A Message from the Librarian of Congress

Carla D. Hayden, Librarian of CongressFriends,

I hope that you are taking care or yourselves and your families as we settle into a new normal amid the COVID-19 pandemic. During these challenging times, the Library of Congress buildings remain closed to the public with all public events currently canceled through May 11. However, while our physical doors may be closed, we are still here for you.

The Library’s vast online resources offer unlimited opportunities to discover something new for families, educators, researchers and anyone curious enough to join us.

Our dedicated and talented Library staff remain hard at work, remotely expanding online collections, cataloging, registering Copyrights and advising Congress, while also developing new virtual events and offerings that offer new ways to engage. Below you will find just a few ways that you can continue to find excellent programs and content from the Library.

Thank you for your support of the Library of Congress, and we invite you to continue to (virtually) engage with us safely at home. Visit our web site for full, up-to-date information about our response to COVID-19.

Sincerely,
Carla Hayden, Librarian of Congress


Image of Dav Pilkey & Jason Reynolds

Engage!

Children’s author and illustrator Dav Pilkey shares new activities and exciting videos every Friday. DETAILS: https://www.loc.gov/item/prn-20-026/

Jason Reynolds, the National Ambassador for Young People’s Literature, shares his passion for storytelling through a new monthly GRAB THE MIC newsletter and "Write. Right. Rite.," a twice-weekly "Grab the Mic" video series. DETAILS: https://www.loc.gov/item/prn-20-028/

Poets Laureate Joy Harjo, Robert Pinsky, Natasha Trethewey and Juan Felipe Herrera talk to Ron Charles of The Washington Post about "The Poetry of Home" in a series for National Poetry Month. DETAILS: https://www.loc.gov/item/prn-20-029/

Find more ways to engage with authors you love and connect to the Library’s resources from anywhere in the world on this new, frequently-updated page: https://loc.gov/engage/


Rosa ParksRosa Parks: In Her Own Words – Visit the Exhibition Online

Visit fascinating exhibitions online including our current exhibition on Rosa Parks which showcases rarely seen materials that offer an intimate view of Rosa Parks and documents her life and activism—creating a rich opportunity for viewers to discover new dimensions to their understanding of this seminal figure.

https://www.loc.gov/exhibitions/rosa-parks-in-her-own-words/about-this-exhibition/


For Educators: Classroom Materials & Online Office Hours

The Library of Congress offers classroom materials and professional development to help teachers effectively use primary sources from the Library's vast digital collections in their teaching. https://loc.gov/teachers/

Join Library of Congress education specialists for 20-minute topical presentations followed by Q&A every Tuesday and Thursday 2-3 p.m.

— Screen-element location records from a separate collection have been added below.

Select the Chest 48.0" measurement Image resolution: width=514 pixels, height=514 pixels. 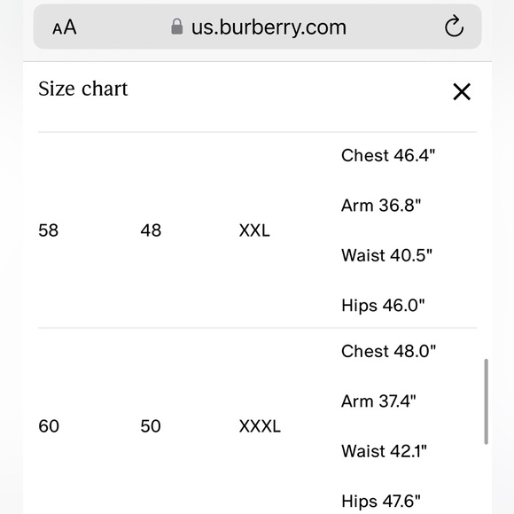tap(389, 352)
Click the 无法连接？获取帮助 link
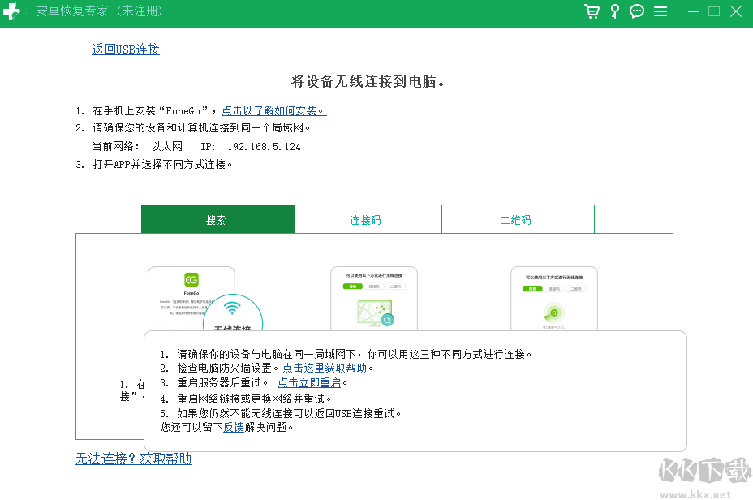Screen dimensions: 753x500 [133, 459]
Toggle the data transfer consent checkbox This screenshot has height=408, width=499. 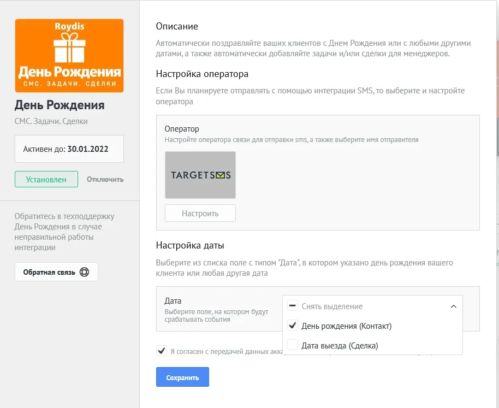pyautogui.click(x=162, y=351)
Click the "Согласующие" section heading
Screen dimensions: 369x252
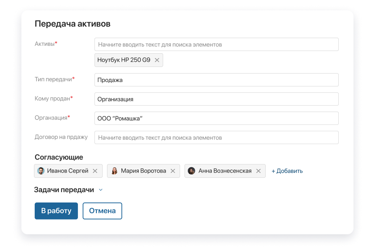tap(58, 157)
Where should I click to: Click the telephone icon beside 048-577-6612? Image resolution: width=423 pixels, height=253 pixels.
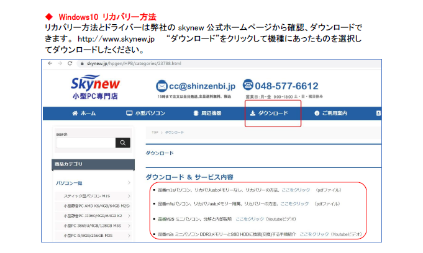249,85
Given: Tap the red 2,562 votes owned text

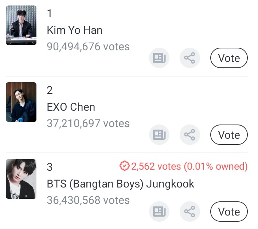Looking at the screenshot, I should (x=189, y=166).
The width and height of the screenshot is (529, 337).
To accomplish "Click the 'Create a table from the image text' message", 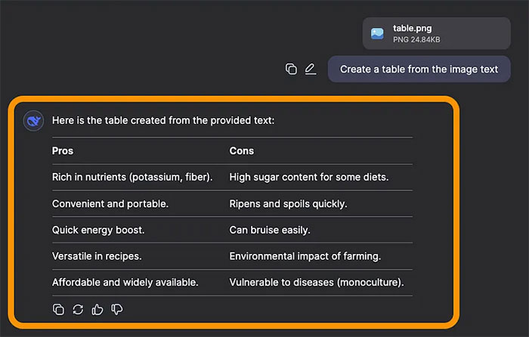I will click(x=419, y=69).
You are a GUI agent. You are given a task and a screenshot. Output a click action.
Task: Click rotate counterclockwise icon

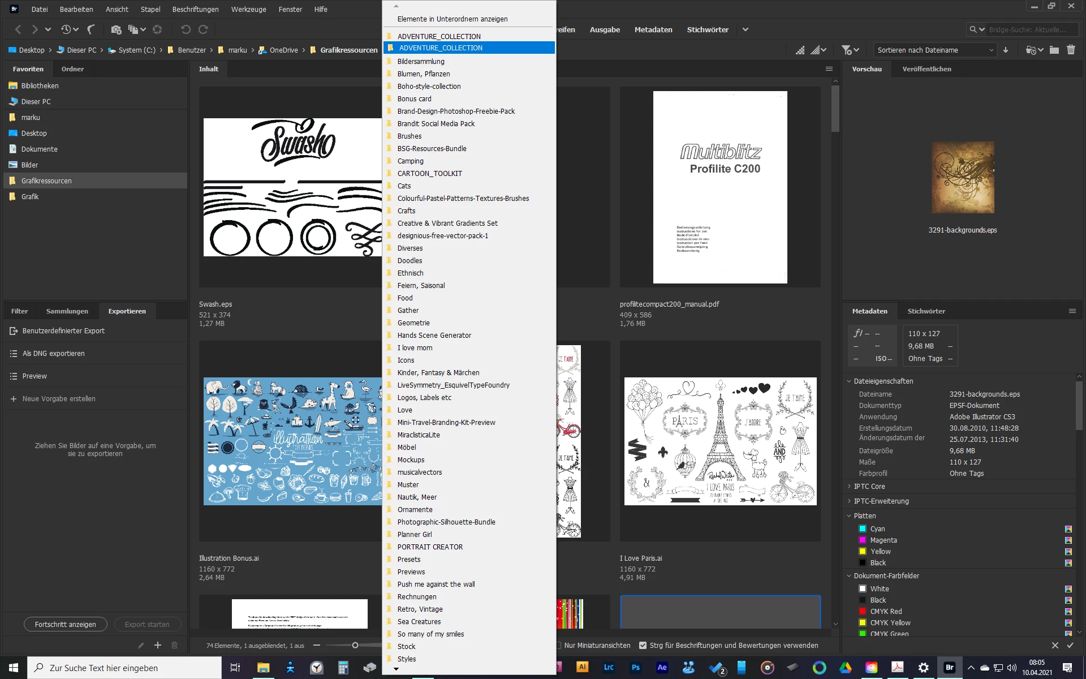point(186,29)
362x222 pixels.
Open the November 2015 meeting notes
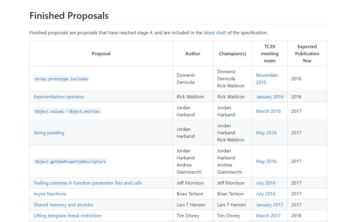click(x=267, y=79)
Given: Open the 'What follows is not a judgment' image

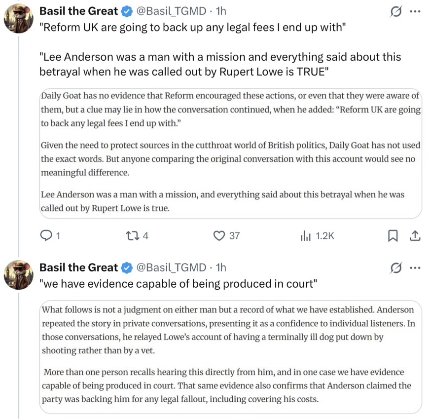Looking at the screenshot, I should click(231, 357).
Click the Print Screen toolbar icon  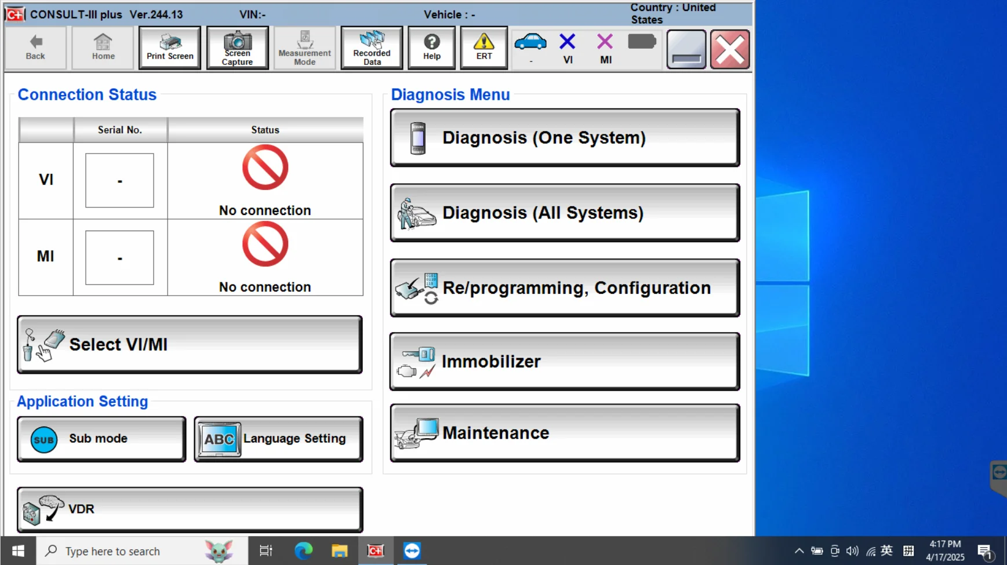tap(170, 48)
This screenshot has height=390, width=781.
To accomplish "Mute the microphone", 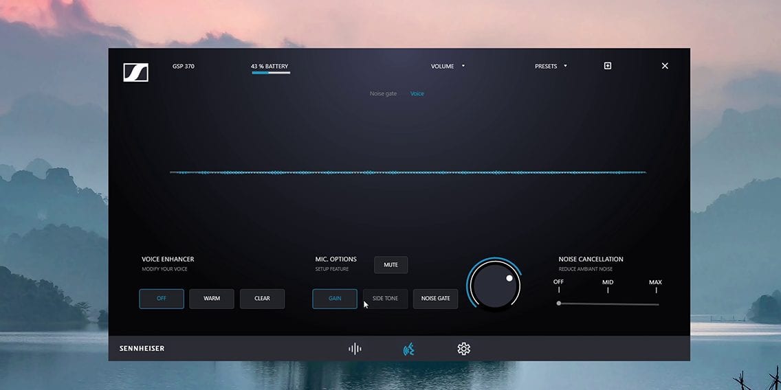I will point(391,265).
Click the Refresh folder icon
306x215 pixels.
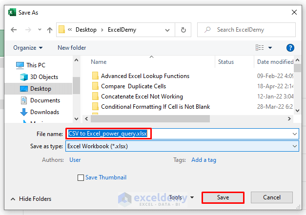(183, 30)
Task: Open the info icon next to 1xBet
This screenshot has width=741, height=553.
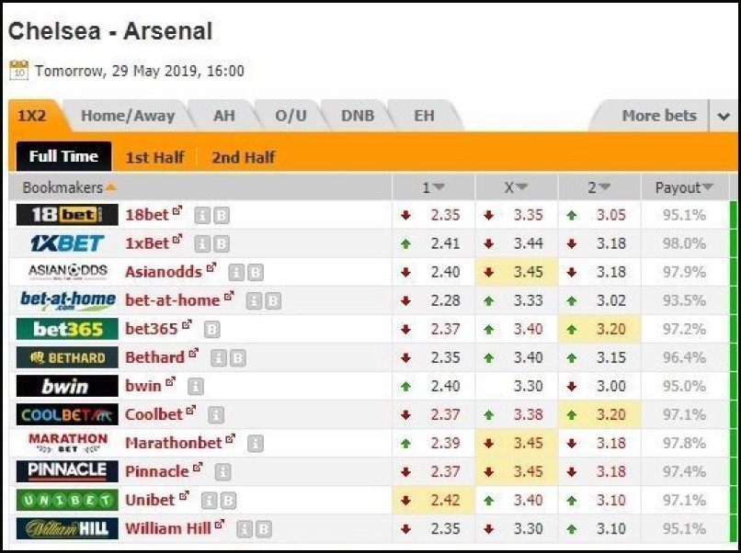Action: 202,244
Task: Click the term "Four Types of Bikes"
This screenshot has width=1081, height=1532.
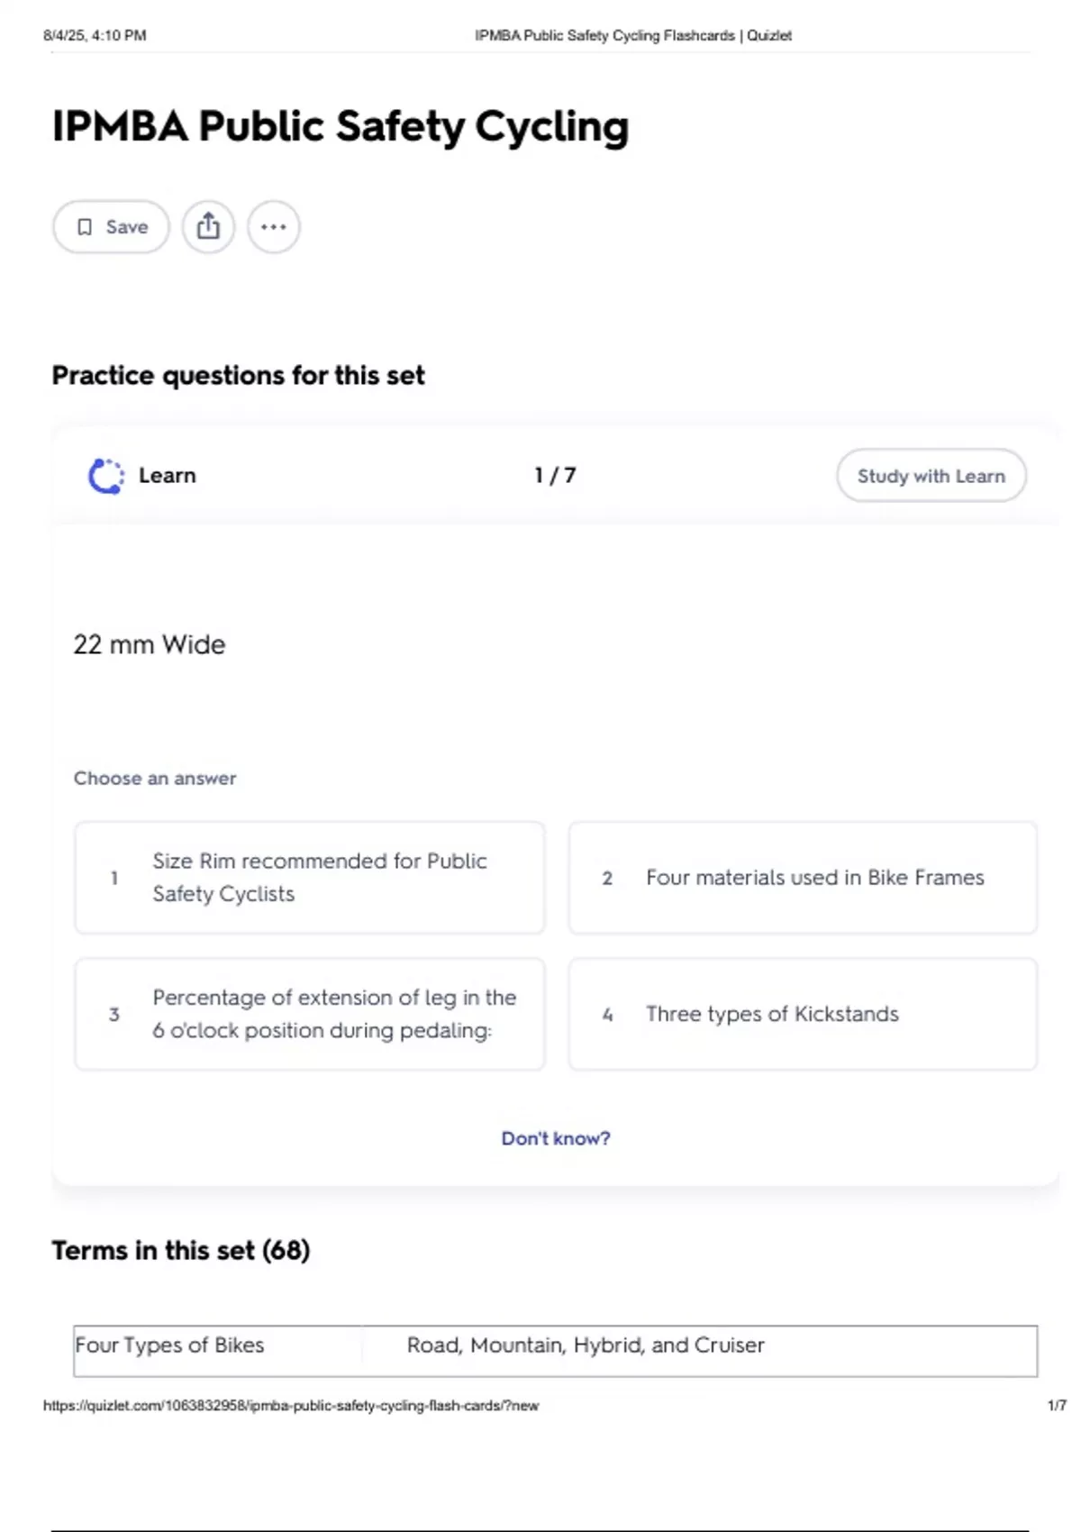Action: pyautogui.click(x=170, y=1345)
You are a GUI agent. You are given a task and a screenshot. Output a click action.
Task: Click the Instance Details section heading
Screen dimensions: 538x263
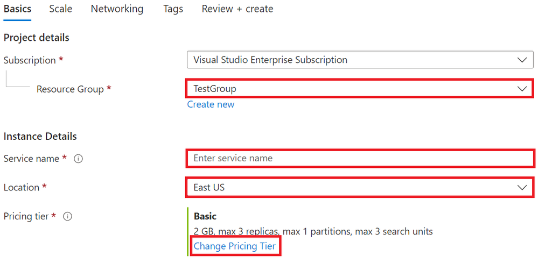tap(40, 136)
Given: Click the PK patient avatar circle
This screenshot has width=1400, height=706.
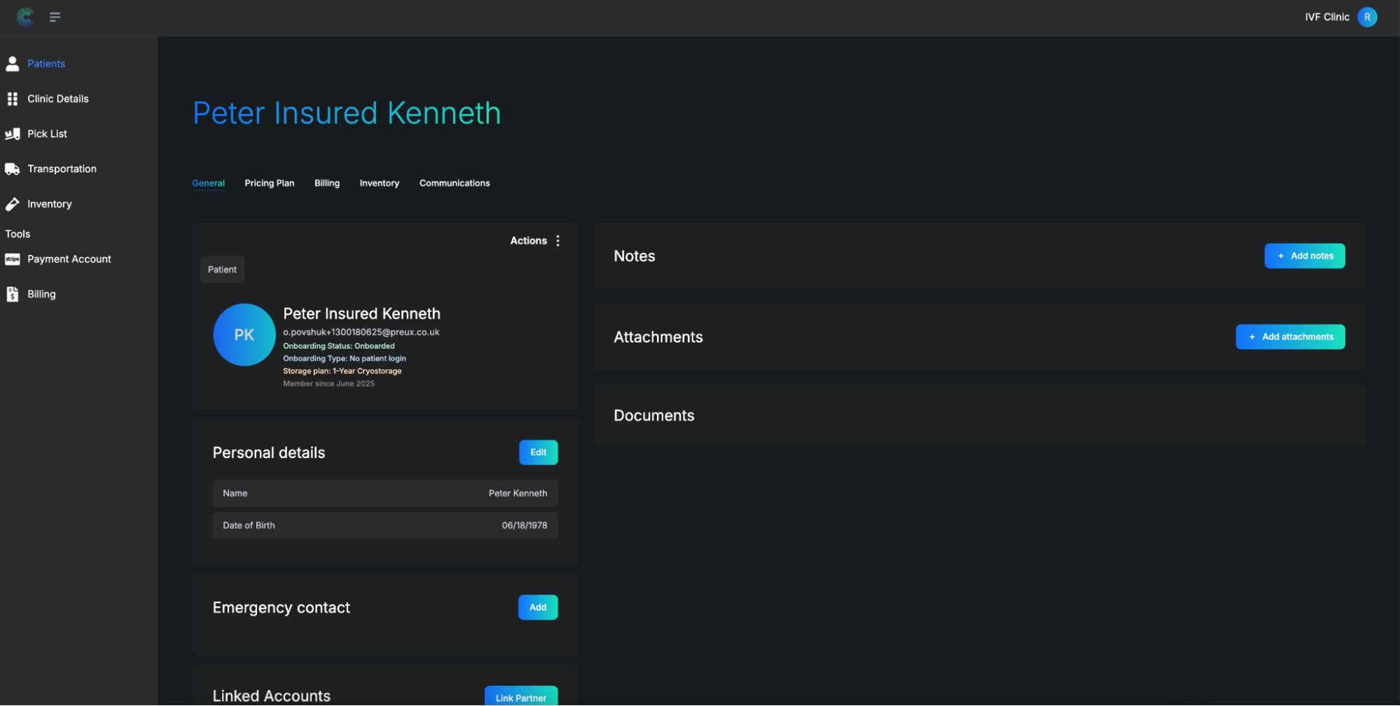Looking at the screenshot, I should (x=244, y=335).
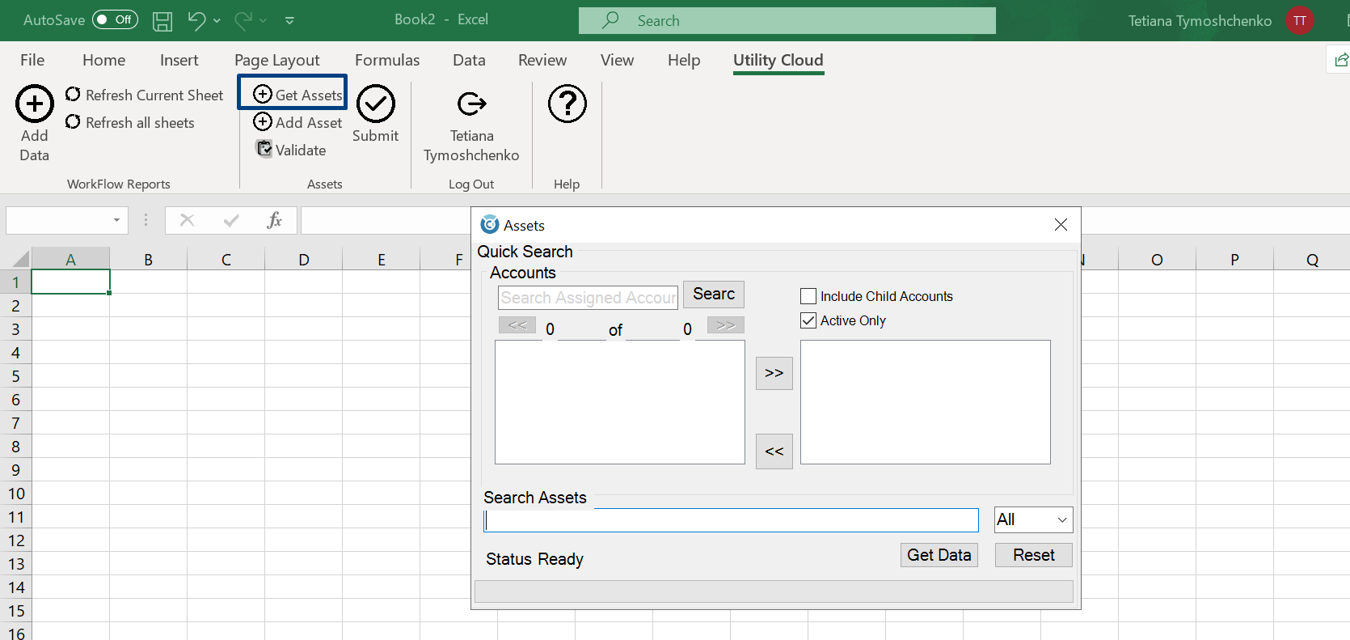Enable Include Child Accounts checkbox
The image size is (1350, 640).
pos(808,296)
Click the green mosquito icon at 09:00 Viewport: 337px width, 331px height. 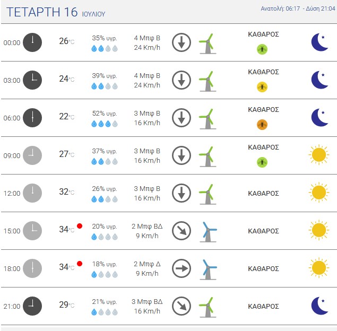[262, 162]
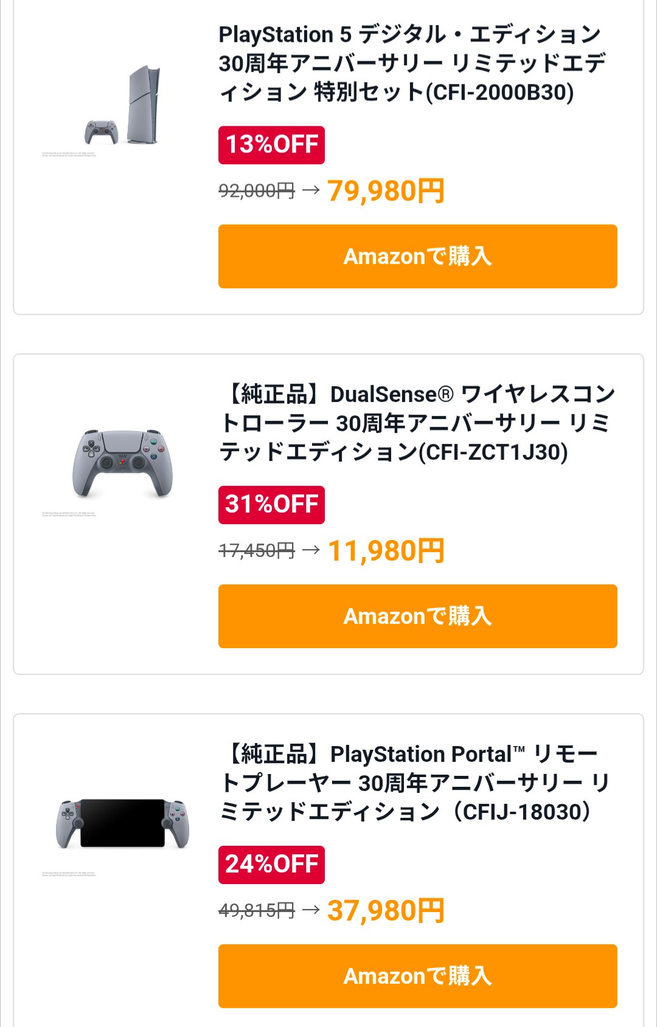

ET. https://loc.gov/teachers/professionaldevelopment/office-hours/


Image of Washington, D.C.

Explore Digital Collections

Dive into the Library’s digital collections to explore just about any topic imaginable. Click through historical portraits and cityscape photographs, listen to sound recordings and oral histories, study American history and world cultures, discover local history and folklife traditions, explore maps, music, manuscripts and so much more. With digitized collections of more than 2.4 million items, it’s all at your fingertips.

https://loc.gov/collections/


Coronavirus Resource Guide

This is intended as a guide to laws, regulations and executive actions in the United States, at both the federal and the state level, and in various countries with respect to the new coronavirus and its spread. It also includes links to the Library's Congressional Research Service reports that provide information to Congress about the novel coronavirus. In addition, we provide links to relevant federal agency websites.

https://blogs.loc.gov/law/2020/03/coronavirus-resource-guide/


Ask a Librarian – We’re Open for (Online) Business

Most of the Library’s reference librarians are now teleworking in response to the coronavirus pandemic. But our Ask a Librarian service remains open! Submit questions to receive research or reference help.

More: https://blogs.loc.gov/loc/2020/03/ask-a-librarian-were-open-for-online-business/­


Library of Congress

Support the Library

Thank you for being an important part of the Library of Congress family. During these difficult times, we are more grateful than ever for your support. Your generosity helps keep us strong and allows us to be ready when crises lift. Please stay safe. Visit loc.gov/donate and consider making a gift to ensure the Library’s resources help everyone who needs them.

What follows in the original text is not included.